Hate crimes trial in Arbery killing will put racism up front
The three white men sentenced to life in prison for the murder of Ahmaud Arbery will soon face standing trial a second time.
BRUNSWICK, Ga. – Sentenced to life in prison for murder, the three white men who chased and killed Ahmaud Arbery will soon stand trial on federal hate crimes charges in which jurors will have to decide whether the slaying of the running Black man was motivated by racism.
The sentences imposed by a judge Friday in Glynn County Superior Court concluded the state of Georgia’s criminal case in the slaying of 25-year-old Arbery, in which a jury returned guilty verdicts the day before Thanksgiving.
A month from now, on Feb. 7, a federal judge has scheduled jury selection to begin in the three men's second trial in U.S. District Court.
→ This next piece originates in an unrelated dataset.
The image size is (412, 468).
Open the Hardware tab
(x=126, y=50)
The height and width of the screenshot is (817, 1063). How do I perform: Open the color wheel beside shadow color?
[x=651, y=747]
And evidence of racism that state prosecutors chose not to present at the murder trial is expected to be front and center.
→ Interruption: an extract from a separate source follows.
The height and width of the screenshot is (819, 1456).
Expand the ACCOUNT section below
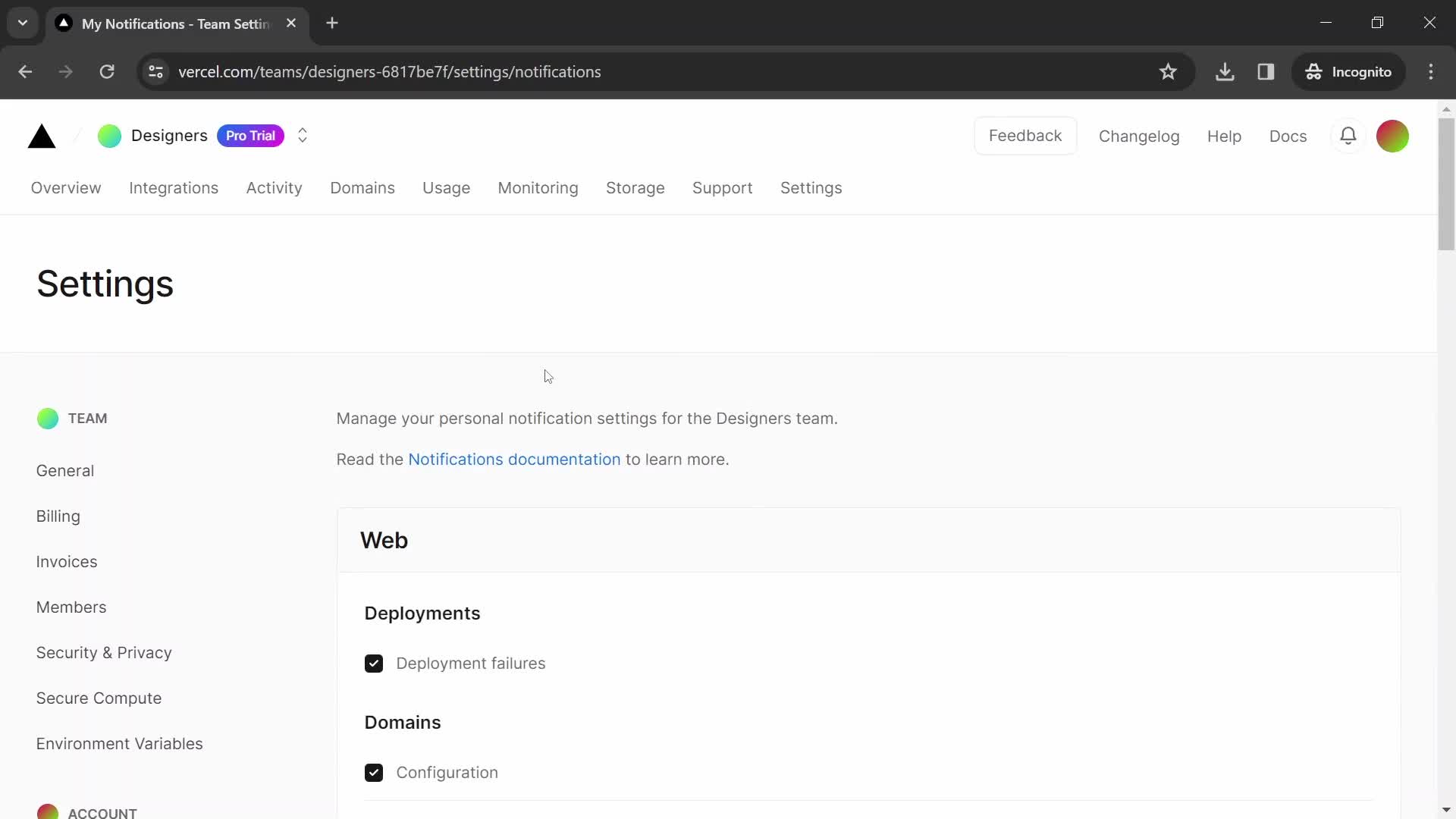[102, 813]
An indictment last year charged father and son Greg and Travis McMichael and their neighbor, William “Roddie” Bryan with violating Arbery’s civil rights when they pursued the running man in pickup trucks and cut off his escape from their neighborhood. Bryan recorded cellphone video of the chase’s deadly end, when Travis McMichael blasted Arbery at close range with a shotgun.
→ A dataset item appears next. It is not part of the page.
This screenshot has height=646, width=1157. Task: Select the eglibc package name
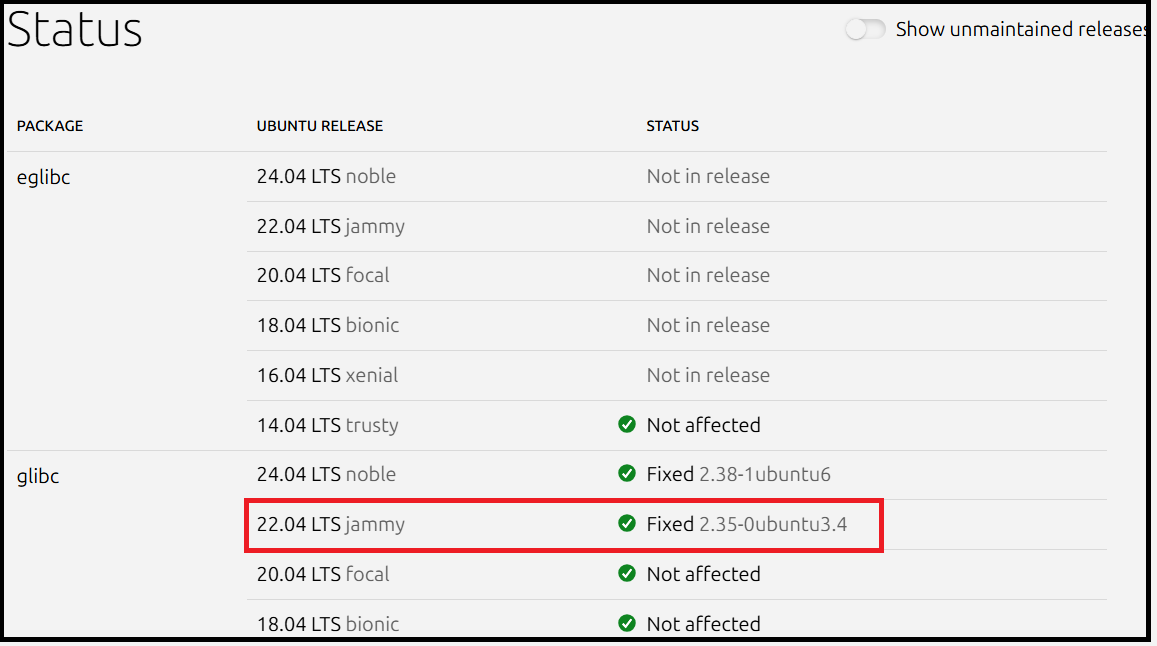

The Feb. 23, 2020, killing just outside the port city of Brunswick became part of a greater national reckoning on racial injustice when the video leaked online two months later. Though an investigator testified at a pretrial court hearing that Bryan said he heard Travis McMichael utter a racist slur as Arbery lay dying in the street, state prosecutors never presented that information to the jury during the murder case.